Second, on a more personal level, this month signals the start my spiritual growth. I have resolved to exercise the spiritual gift of self-control.
Third, the significance of this month is felt more than ever by the people in the law profession. September is what we call 'Bar Month'. During this month, for four Sundays, and as early as 5 in the morning, thousands upon thousands of hopefuls line up along Taft Avenue to take the bar exams. And while the examinees are inside De LaSalle University, the exams venue, students and professors from law schools all over the country wait outside and join in the mad festivities called the 'Bar Operations', or barops, in legal parlance (wink, wink).
I have participated in the barops since my first year in law school - as a volunteer for the first two years, and as a member of the Academic Committee for the remaining years. I am once again thrown into the barops, this time as a runner for my cousin who's taking this year's bar. I was told that the bar operations was conducted from way back, but by fraternities. So blessed were those who belonged to fraternities, for they were taken cared of by their fraternity brothers. Then someone decided to make the bar operations a school activity. Before long, schools have been conducting their Centralized Bar Operations, comprised of student volunteers. I don't know if this information is precise, and I will not bother to verify.

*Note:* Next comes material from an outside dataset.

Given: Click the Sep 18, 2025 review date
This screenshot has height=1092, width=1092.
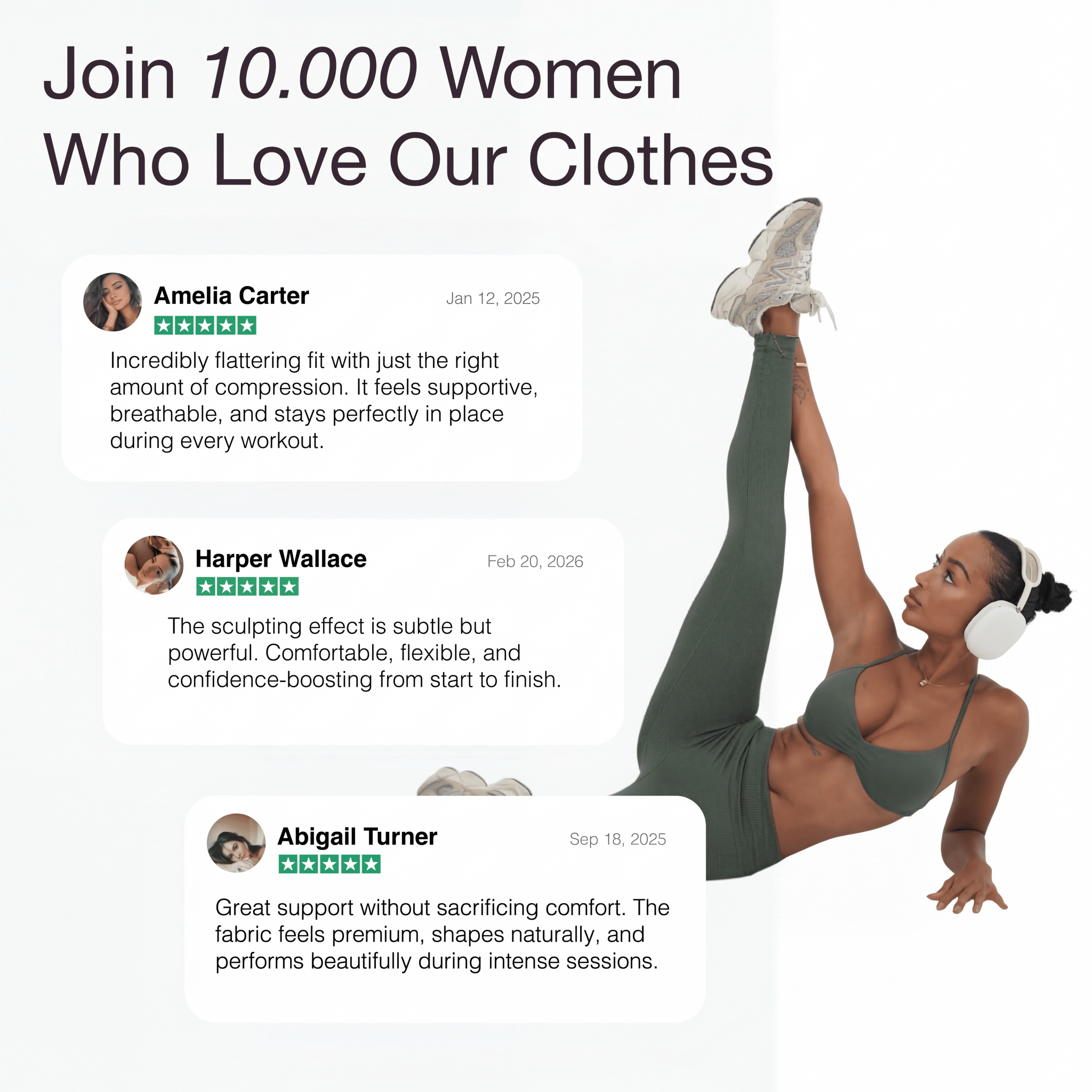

All I know is that from the time I started law school, the Centralized Bar Operations was there.
It's crazy to be a part of the bar operations. Barops covers a lot of fields: hotel, review materials, logistics. When I was a volunteer, I had it easy because I was merely required to be in the hotel where my school's barristers were billeted, just in case I was needed for an errand. There wasn't much errand to run then. But when I signed up for the Academic Committee, I lost precious sleep for four Saturdays. Being in the Academic Committee meant not sleeping on a Saturday night because we had to listen to lectures and take notes. From these lectures, we would deliberate which were the most important points that need to be placed on the Last Minute Tips. The Last Minute Tips are review materials we would distribute to the barristers at 4 in the morning on the day of the exams, before the barristers leave the hotel for the exams venue. Then, and only then, could we go home to catch up on some Zzz's. Mind you, we still had graded recitations on Mondays.
For those barops members stationed at the hotel, their Saturday noons would be devoted to barristers registration. Their evenings would be spent running errands for barristers with special requests. Sleep would probably be a few minutes nap. Then it's off to wake-up calls and breakfast deliveries. The fun does not stop when the barristers are off to the exams venue because these members have to stand guard over the barristers' luggage until check-out.
Despite the sleepless nights and bitching barristers, the barops is something that every law student should experience. In my honest opinion, you're not a genuine law student if you haven't experienced at least a Sunday of bar operations.